We are going to use xformer instead of flash attention. Xformer is better because:
- It supports more GPU architectures than flash attention, including V100
- It has similar memory footprint and flops compared to flashattention
- It is developed and maintained by Meta and has more useful functionality.
We can gradually deprecate flash attention.
cc @DachengLi1
Co-authored-by: Dacheng Li[email protected]
Related issue number (if applicable)
Checks
- [x] I've run
format.sh
to lint the changes in this PR. - [x] I've included any doc changes needed.
- [ ] I've made sure the relevant tests are passing (if applicable).
The authors of Flash Attention have also developed the triton-based implementation (https://github.com/HazyResearch/flash-attention/blob/main/flash_attn/flash_attn_triton.py). How about replacing their original implementation with the triton-based?
This works fantastically on V100 gpu(s), please merge it ASAP! Appreciate it!
@ss-zheng thanks, will merge soon.
Thanks for this great PR! Can you also apply it to other finetuning scripts like train_lora.py
, etc.
FYI, I just learned that xformers
' memory-efficient attention has been upstreamed to torch.nn.functional.scaled_dot_product_attention
: https://pytorch.org/docs/stable/generated/torch.nn.functional.scaled_dot_product_attention.html .
However, it needs code change in transformers
to enable/pin down.

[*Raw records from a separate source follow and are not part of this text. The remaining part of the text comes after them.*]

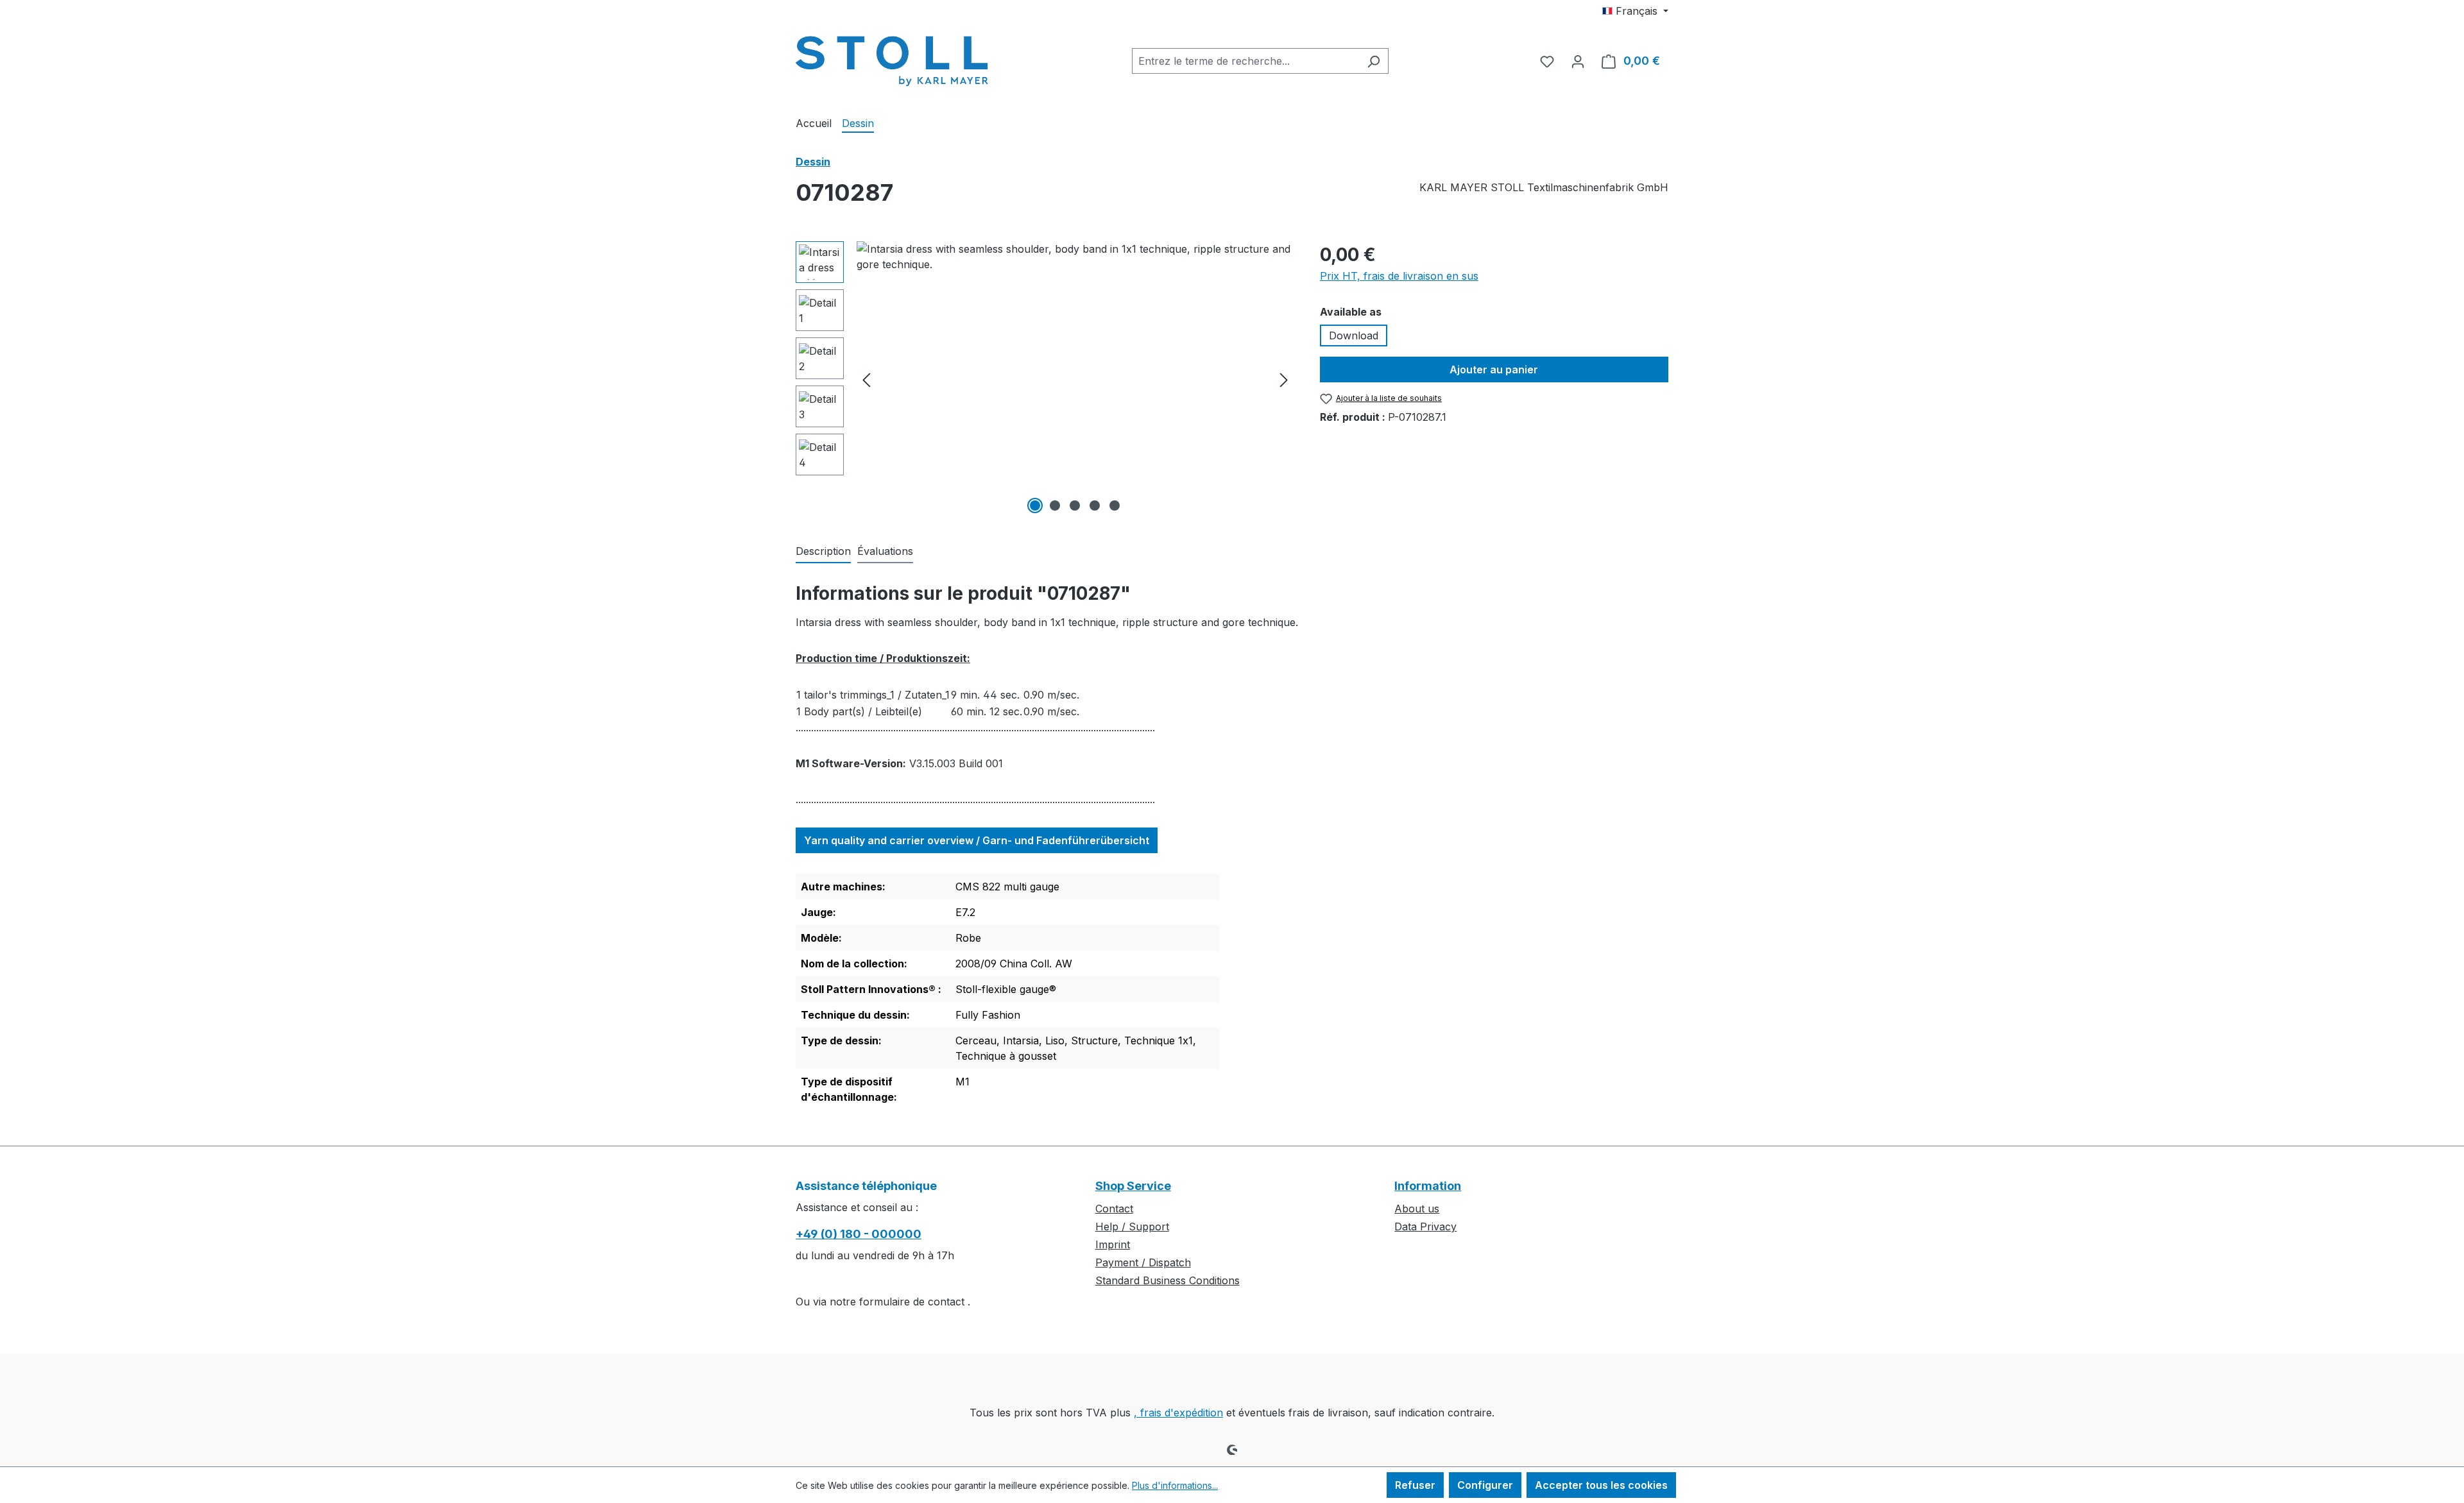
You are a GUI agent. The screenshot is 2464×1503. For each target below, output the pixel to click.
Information (1427, 1186)
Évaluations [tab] (885, 551)
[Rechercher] (1373, 61)
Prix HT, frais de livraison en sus (1399, 275)
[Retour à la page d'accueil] (892, 58)
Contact (1114, 1208)
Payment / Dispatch (1143, 1262)
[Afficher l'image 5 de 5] (1114, 505)
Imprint (1112, 1244)
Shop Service (1133, 1186)
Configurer (1485, 1485)
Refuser (1415, 1485)
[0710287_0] (1075, 379)
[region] (1045, 379)
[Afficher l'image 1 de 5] (1035, 505)
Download (1353, 335)
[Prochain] (1284, 379)
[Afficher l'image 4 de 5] (1095, 505)
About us (1416, 1208)
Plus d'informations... (1175, 1485)
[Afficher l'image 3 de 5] (1075, 505)
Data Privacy (1425, 1226)
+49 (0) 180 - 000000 (858, 1234)
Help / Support (1132, 1226)
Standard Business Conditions (1167, 1280)
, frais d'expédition (1178, 1412)
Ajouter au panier (1494, 369)
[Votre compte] (1577, 61)
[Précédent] (866, 379)
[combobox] (1245, 61)
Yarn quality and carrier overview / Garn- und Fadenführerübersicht (976, 840)
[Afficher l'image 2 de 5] (1055, 505)
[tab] (823, 551)
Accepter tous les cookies (1601, 1485)
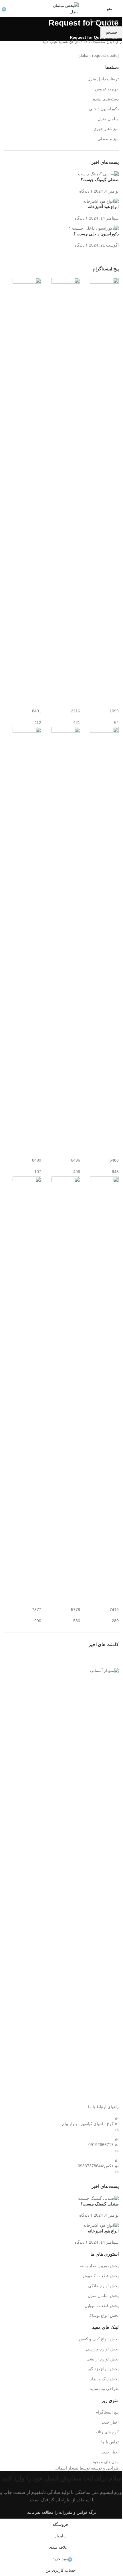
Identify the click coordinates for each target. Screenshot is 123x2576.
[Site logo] (61, 8)
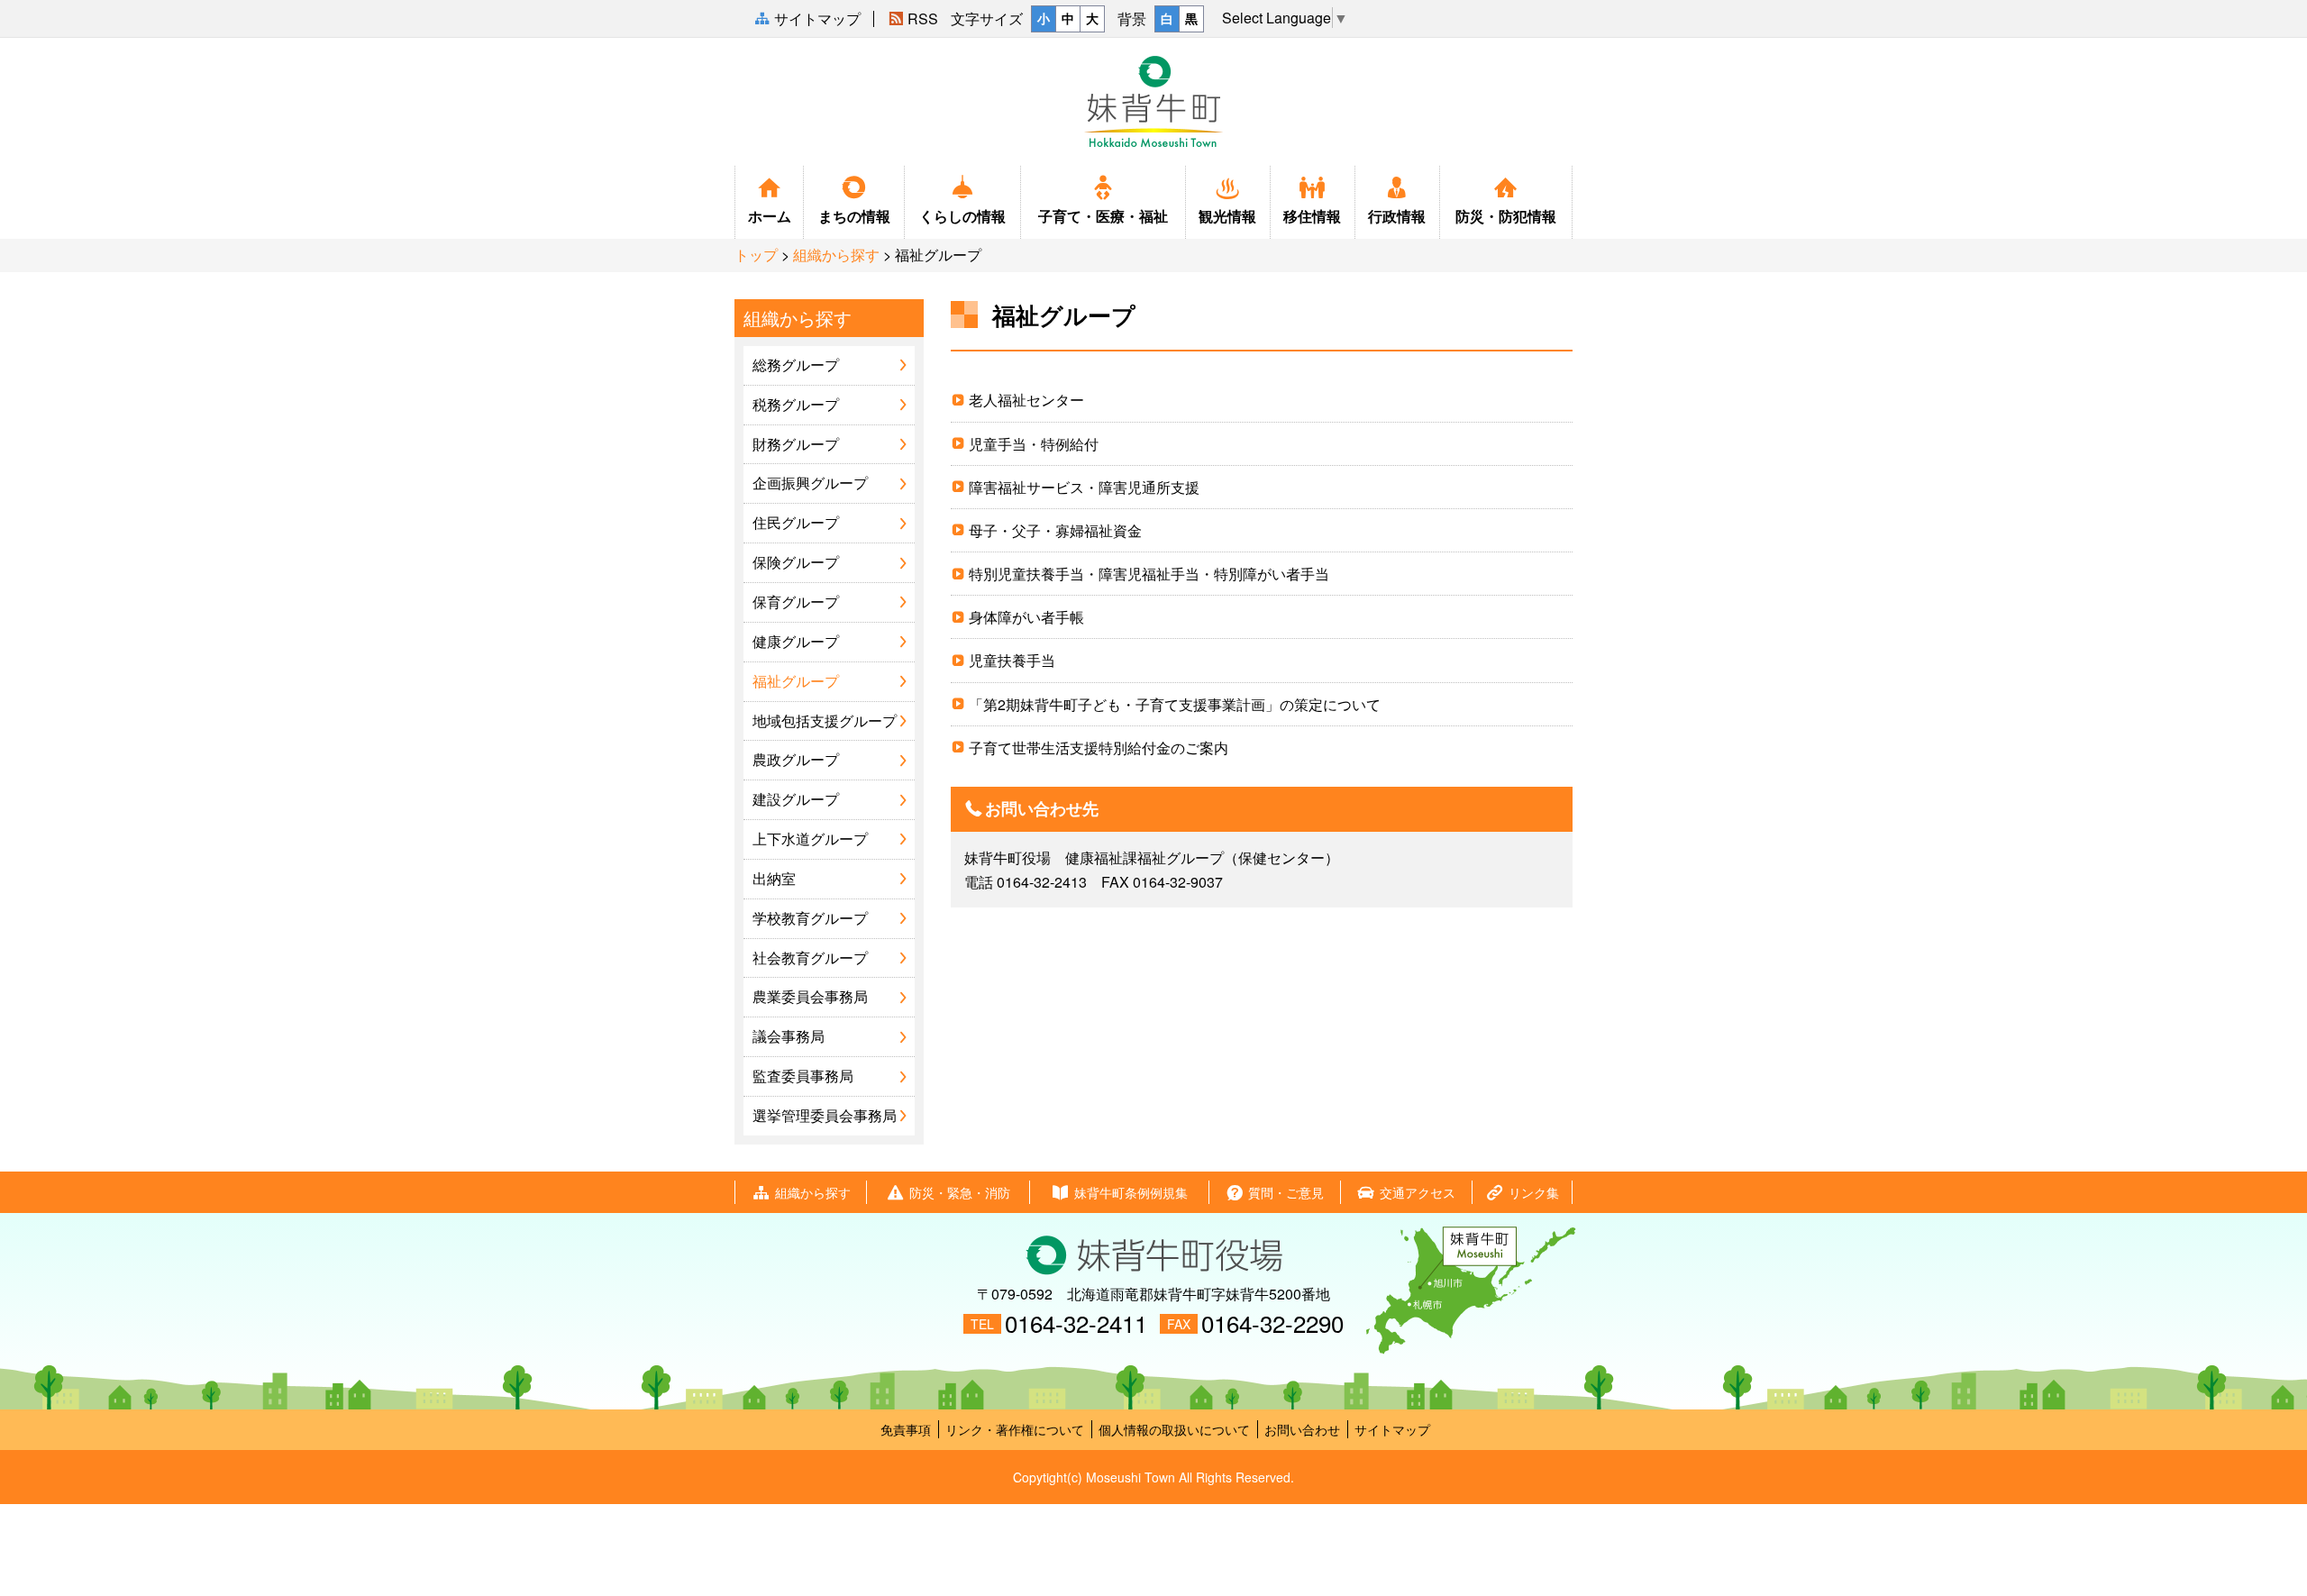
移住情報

I think this PR is still worth merging.
@zhisbug just a reminder that the developer of Flash Attention gave up on the V100s.
https://github.com/Dao-AILab/flash-attention/issues/148#issuecomment-1573216640
The authors of Flash Attention have also developed the triton-based implementation (https://github.com/HazyResearch/flash-attention/blob/main/flash_attn/flash_attn_triton.py). How about replacing their original implementation with the triton-based?
That would force everyone to use PyTorch 2.0, which is not deployed in many supercomputing centres.
So we can work on V100 with flash attention models like Llama 2?
@jshin49 doesn't seem so, look at the comment before.